[Source material Boundary: Start]
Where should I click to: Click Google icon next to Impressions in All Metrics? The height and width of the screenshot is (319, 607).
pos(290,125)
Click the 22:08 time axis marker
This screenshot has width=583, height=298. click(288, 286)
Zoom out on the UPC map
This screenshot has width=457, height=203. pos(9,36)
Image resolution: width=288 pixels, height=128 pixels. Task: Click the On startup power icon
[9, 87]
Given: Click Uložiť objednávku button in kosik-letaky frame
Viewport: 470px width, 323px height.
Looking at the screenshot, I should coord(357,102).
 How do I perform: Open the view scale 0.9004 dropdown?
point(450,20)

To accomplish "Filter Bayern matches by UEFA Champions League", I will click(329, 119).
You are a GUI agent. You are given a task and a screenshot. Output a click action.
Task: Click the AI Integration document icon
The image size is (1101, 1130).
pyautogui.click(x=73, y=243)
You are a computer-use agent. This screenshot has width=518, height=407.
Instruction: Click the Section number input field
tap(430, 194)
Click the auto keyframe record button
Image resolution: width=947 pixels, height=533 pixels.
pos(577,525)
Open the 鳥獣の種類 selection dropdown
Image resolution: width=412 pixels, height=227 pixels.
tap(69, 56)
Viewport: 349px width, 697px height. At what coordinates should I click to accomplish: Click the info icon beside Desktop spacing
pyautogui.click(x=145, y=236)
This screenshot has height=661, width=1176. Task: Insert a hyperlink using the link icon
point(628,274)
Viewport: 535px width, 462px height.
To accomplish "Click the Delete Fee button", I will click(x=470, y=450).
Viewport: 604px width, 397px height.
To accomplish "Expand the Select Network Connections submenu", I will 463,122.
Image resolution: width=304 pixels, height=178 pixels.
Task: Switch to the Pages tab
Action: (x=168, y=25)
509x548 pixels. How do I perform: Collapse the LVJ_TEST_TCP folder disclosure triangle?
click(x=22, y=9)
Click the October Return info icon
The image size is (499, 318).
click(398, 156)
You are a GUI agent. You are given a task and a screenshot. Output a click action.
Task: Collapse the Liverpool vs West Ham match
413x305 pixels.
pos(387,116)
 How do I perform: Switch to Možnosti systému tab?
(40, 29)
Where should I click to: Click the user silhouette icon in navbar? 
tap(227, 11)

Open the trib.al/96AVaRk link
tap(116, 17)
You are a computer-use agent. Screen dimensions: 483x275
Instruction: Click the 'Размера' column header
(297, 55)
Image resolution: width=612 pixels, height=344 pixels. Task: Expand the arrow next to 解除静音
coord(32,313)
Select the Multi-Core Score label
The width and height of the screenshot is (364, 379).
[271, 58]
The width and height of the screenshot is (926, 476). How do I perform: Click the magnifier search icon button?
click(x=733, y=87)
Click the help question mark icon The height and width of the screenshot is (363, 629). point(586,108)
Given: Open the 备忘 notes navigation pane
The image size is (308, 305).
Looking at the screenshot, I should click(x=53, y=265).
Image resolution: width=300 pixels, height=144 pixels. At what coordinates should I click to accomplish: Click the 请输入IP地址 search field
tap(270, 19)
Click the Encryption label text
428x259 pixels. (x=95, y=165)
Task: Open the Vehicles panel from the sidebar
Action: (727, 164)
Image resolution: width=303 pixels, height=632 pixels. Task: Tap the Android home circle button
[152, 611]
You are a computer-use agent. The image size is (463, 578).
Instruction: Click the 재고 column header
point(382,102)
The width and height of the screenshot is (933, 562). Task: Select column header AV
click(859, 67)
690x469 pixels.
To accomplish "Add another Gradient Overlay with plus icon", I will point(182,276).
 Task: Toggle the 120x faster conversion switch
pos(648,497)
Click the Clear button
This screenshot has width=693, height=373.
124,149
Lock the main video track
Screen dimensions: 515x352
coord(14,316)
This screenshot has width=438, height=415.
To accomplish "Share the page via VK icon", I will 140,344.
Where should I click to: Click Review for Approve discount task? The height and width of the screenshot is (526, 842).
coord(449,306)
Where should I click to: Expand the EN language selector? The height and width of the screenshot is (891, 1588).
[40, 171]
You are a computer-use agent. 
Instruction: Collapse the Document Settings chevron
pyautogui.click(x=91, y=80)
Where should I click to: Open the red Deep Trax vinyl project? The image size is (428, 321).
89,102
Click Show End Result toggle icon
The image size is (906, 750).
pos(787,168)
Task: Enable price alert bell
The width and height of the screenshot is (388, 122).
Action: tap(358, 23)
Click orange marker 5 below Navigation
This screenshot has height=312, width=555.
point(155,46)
[Source material Boundary: End]
▶ Assigned task
Which of the lines above include the word "computer"? Copy each of them.

▶ Written answer
You are a computer-use agent. This screenshot has width=518, height=407.
You are a computer-use agent. Screen dimensions: 483x275
You are a computer-use agent. The image size is (463, 578).
You are a computer-use agent. 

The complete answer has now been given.